**ACTION ITEM:** In the records below, find the line containing "Click inside the Method list area". Output it and every line after it to the end, unchanged, with no pictures.

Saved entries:

[Start of Attachment]

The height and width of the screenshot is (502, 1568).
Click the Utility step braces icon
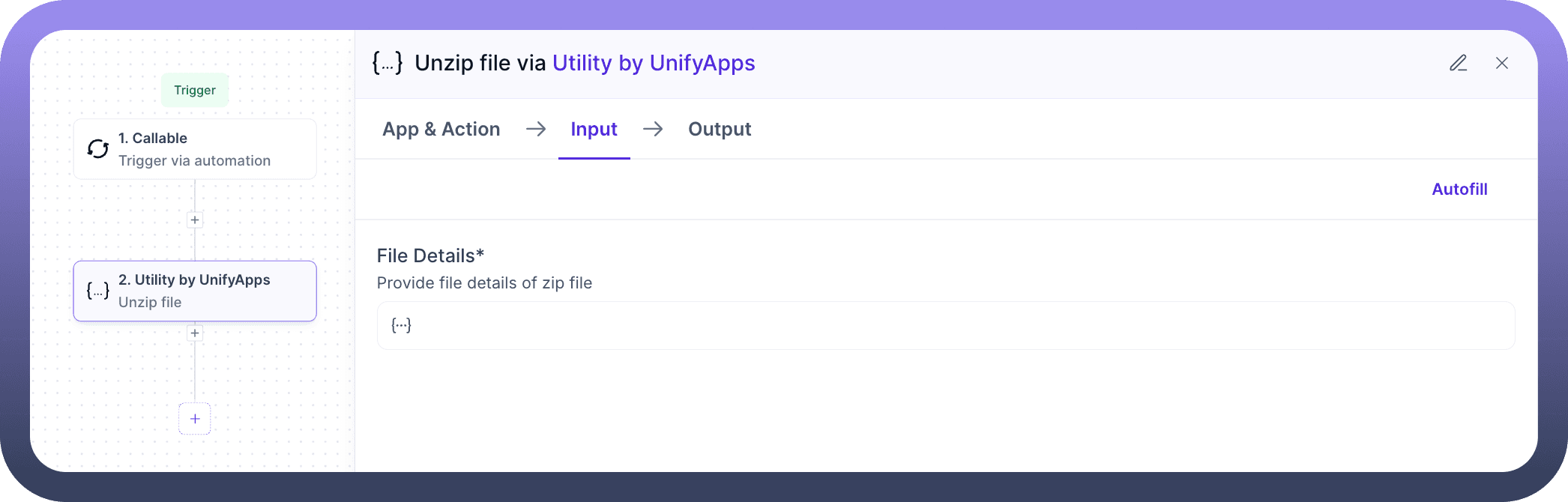point(98,291)
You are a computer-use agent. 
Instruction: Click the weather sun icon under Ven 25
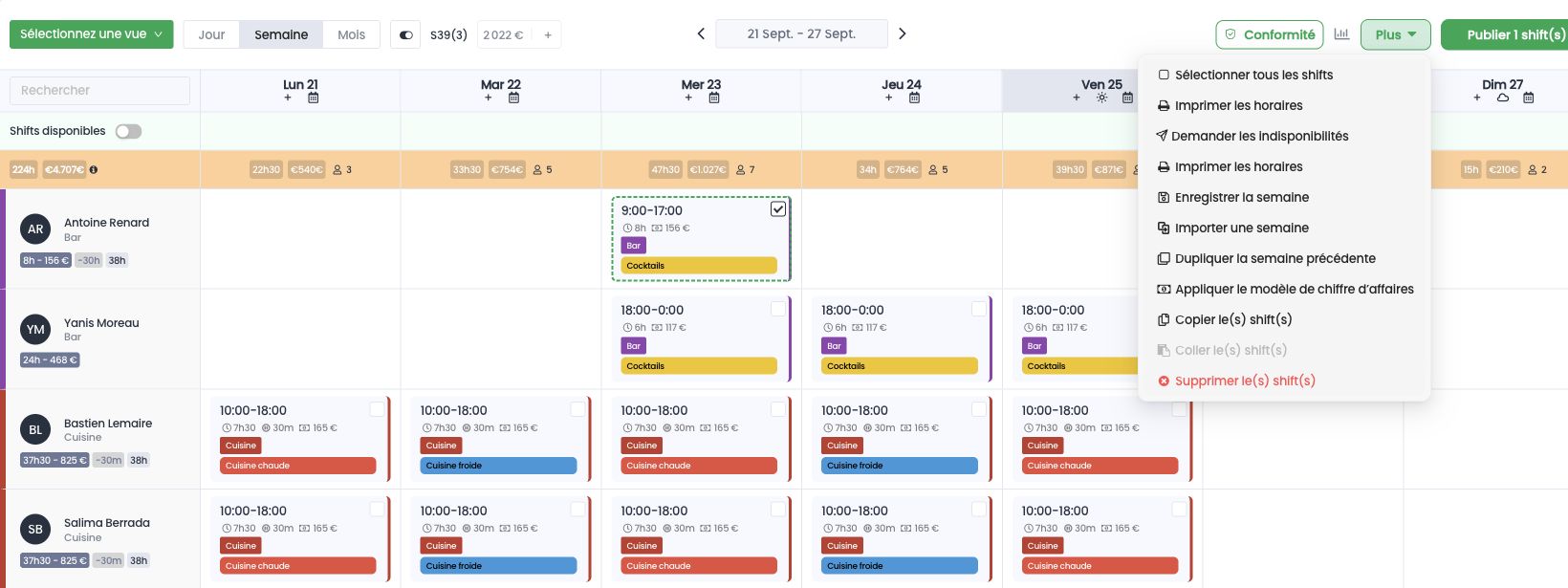point(1101,98)
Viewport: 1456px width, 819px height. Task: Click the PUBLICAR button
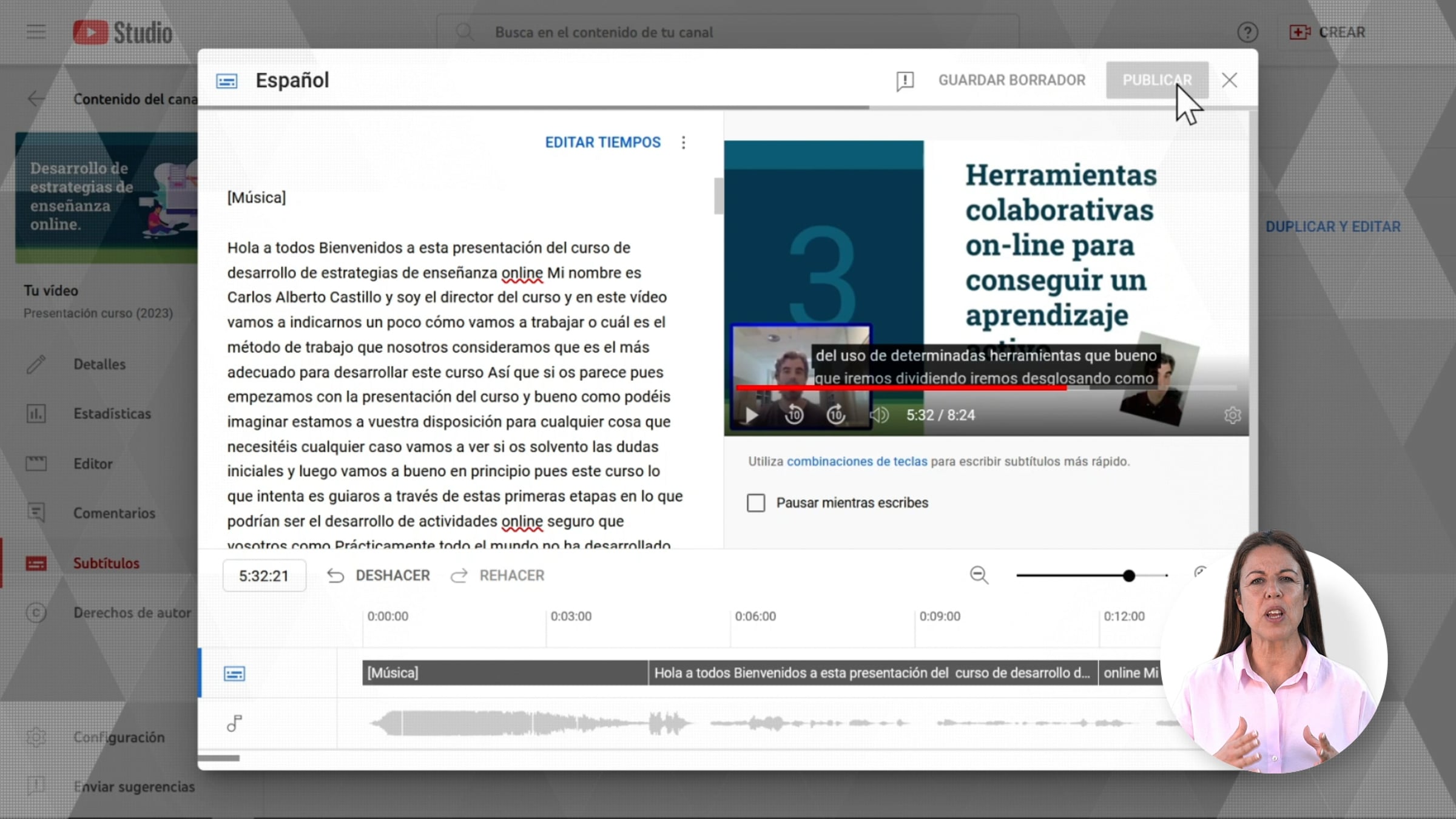pyautogui.click(x=1157, y=80)
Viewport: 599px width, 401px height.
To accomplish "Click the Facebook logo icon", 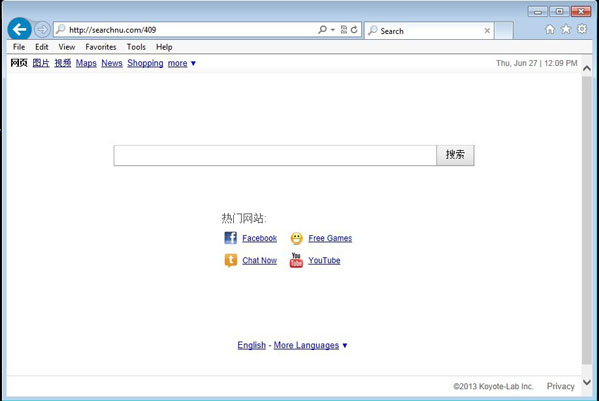I will 230,238.
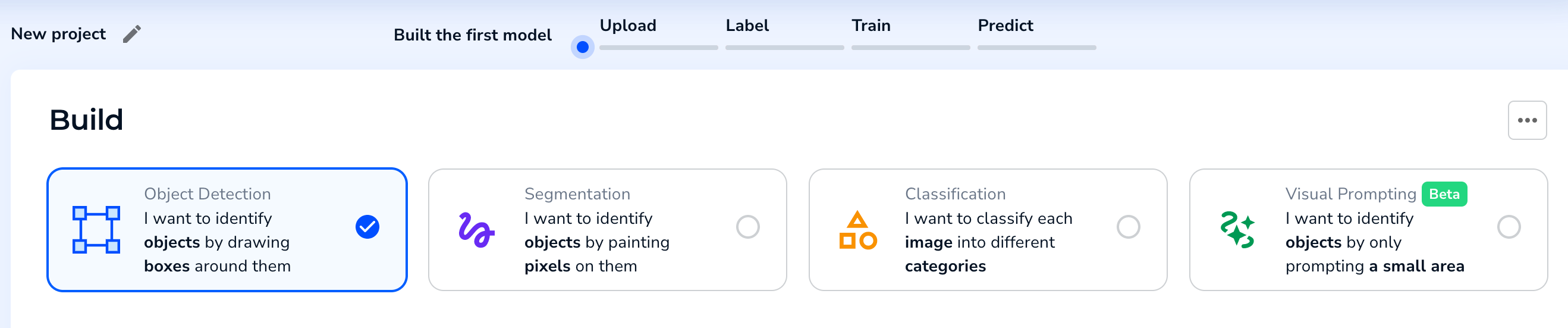This screenshot has width=1568, height=328.
Task: Click the purple Segmentation squiggle icon
Action: [476, 230]
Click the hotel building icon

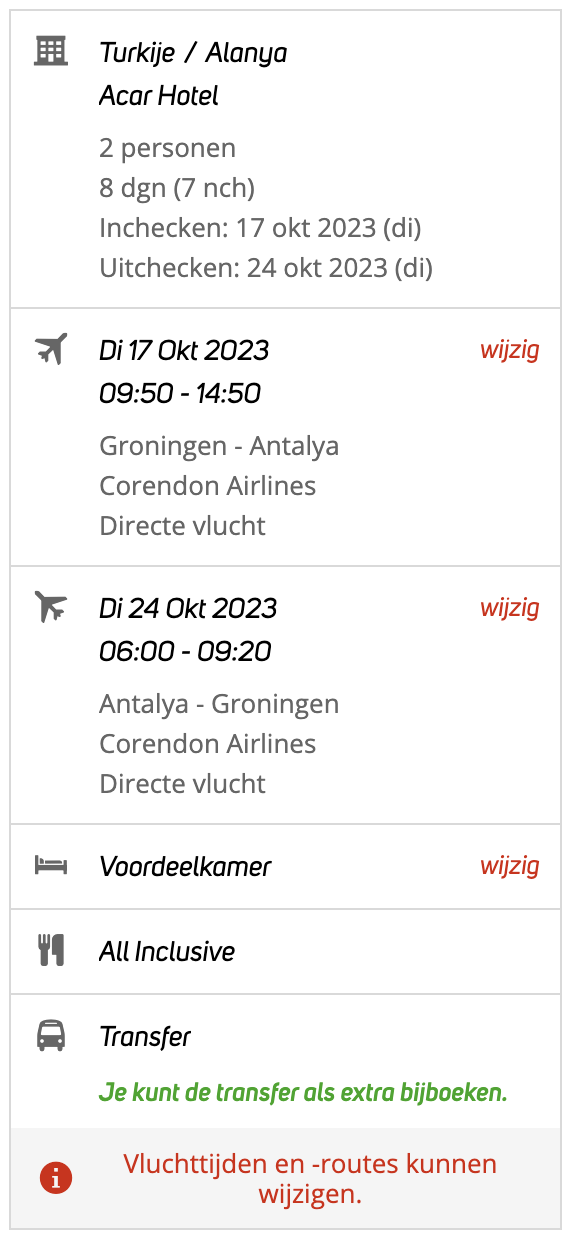pyautogui.click(x=50, y=50)
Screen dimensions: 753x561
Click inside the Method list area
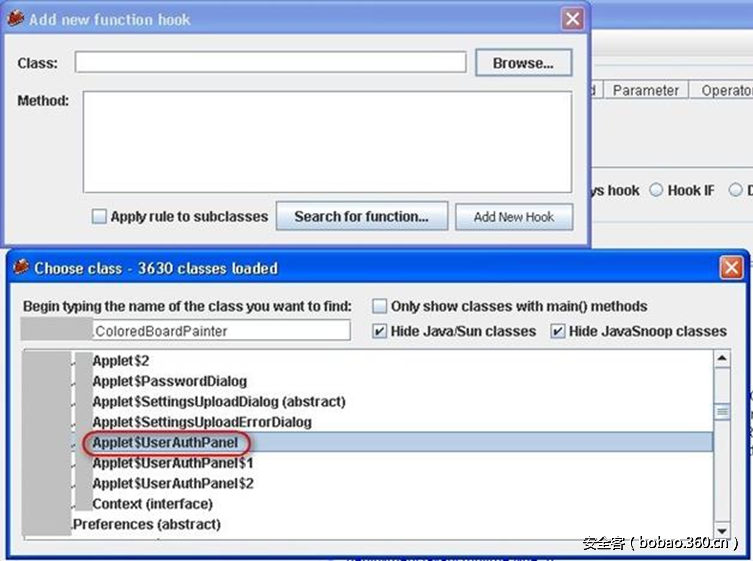pyautogui.click(x=327, y=141)
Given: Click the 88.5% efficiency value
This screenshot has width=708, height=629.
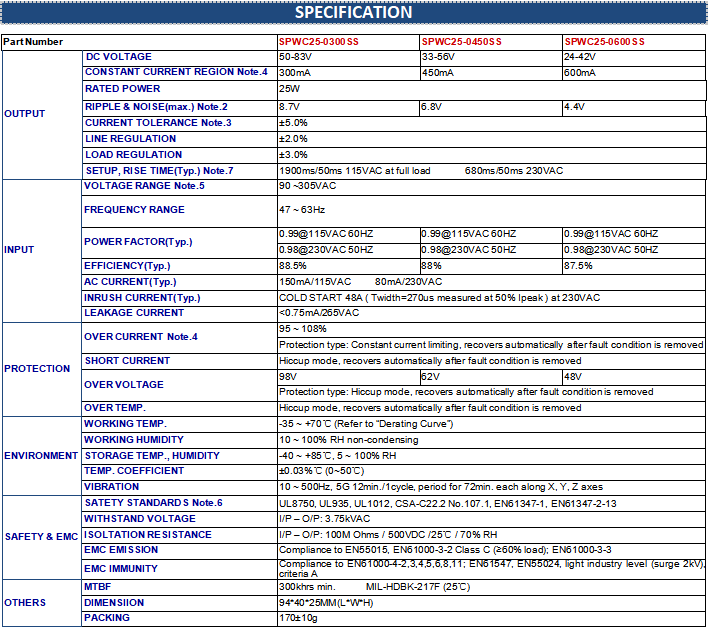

[End of Attachment]

**EXERCISE RESULT:**
Click inside the Method list area
pyautogui.click(x=327, y=141)
Given: Click the 88.5% efficiency value
This screenshot has width=708, height=629.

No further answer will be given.